- **Required action**
Every line from the one with "This screenshot has width=940, height=530." to the one with "Click the 140.66", including those two, is to be copied exactly; all other lines of the entries below are left out.

- **Supplied records**
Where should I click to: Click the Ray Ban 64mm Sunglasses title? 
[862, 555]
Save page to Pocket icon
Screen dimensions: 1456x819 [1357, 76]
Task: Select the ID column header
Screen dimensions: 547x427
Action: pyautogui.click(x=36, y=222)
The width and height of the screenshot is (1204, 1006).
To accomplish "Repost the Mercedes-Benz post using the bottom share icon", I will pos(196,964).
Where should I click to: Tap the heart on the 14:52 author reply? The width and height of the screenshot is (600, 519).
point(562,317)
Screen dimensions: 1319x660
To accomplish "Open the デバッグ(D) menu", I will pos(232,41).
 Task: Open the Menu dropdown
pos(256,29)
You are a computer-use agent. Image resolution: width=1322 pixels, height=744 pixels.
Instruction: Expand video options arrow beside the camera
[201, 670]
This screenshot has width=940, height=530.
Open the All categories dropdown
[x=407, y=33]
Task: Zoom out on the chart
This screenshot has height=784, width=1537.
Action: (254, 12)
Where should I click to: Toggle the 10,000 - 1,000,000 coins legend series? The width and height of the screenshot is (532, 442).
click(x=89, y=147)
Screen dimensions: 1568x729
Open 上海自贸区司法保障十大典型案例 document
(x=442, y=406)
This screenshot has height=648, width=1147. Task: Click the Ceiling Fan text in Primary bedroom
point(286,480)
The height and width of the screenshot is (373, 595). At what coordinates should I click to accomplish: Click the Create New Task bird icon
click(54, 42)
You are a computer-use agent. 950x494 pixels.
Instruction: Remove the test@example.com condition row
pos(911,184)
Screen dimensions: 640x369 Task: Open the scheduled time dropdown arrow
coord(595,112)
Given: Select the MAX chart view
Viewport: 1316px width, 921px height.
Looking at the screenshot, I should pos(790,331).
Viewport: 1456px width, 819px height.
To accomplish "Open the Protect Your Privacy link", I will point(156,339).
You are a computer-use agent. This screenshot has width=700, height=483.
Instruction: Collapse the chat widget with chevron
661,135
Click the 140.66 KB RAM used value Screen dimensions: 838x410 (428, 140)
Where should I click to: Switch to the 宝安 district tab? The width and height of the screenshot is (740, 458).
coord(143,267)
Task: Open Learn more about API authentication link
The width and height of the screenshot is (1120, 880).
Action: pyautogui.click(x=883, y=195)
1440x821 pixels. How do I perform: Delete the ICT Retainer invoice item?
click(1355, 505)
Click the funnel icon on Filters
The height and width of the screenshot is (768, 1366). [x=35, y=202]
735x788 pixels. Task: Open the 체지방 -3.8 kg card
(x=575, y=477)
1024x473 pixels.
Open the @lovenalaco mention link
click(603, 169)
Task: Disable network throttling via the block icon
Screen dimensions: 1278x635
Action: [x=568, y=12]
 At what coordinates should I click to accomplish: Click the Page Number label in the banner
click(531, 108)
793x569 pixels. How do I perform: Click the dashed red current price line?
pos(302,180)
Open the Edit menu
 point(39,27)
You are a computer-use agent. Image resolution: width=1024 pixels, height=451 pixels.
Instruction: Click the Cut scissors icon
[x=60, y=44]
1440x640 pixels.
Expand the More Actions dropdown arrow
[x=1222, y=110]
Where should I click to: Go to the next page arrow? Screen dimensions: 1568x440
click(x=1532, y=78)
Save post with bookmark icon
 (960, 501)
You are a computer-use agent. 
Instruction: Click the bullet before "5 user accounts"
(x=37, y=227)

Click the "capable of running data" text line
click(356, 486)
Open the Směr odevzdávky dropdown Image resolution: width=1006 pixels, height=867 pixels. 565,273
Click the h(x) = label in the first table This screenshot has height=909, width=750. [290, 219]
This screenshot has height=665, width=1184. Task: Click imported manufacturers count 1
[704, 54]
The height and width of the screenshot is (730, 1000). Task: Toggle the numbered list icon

- **Output below**
This screenshot has width=940, height=530.
Open the All categories dropdown
[x=407, y=33]
Task: Zoom out on the chart
This screenshot has height=784, width=1537.
Action: (254, 12)
Where should I click to: Toggle the 10,000 - 1,000,000 coins legend series? The width and height of the screenshot is (532, 442).
click(x=89, y=147)
Screen dimensions: 1568x729
Open 上海自贸区司法保障十大典型案例 document
(x=442, y=406)
This screenshot has height=648, width=1147. Task: Click the Ceiling Fan text in Primary bedroom
point(286,480)
The height and width of the screenshot is (373, 595). At what coordinates should I click to accomplish: Click the Create New Task bird icon
click(54, 42)
You are a computer-use agent. 950x494 pixels.
Instruction: Remove the test@example.com condition row
pos(911,184)
Screen dimensions: 640x369 Task: Open the scheduled time dropdown arrow
coord(595,112)
Given: Select the MAX chart view
Viewport: 1316px width, 921px height.
Looking at the screenshot, I should pos(790,331).
Viewport: 1456px width, 819px height.
To accomplish "Open the Protect Your Privacy link", I will point(156,339).
You are a computer-use agent. This screenshot has width=700, height=483.
Instruction: Collapse the chat widget with chevron
661,135
Click the 140.66 KB RAM used value Screen dimensions: 838x410 (428, 140)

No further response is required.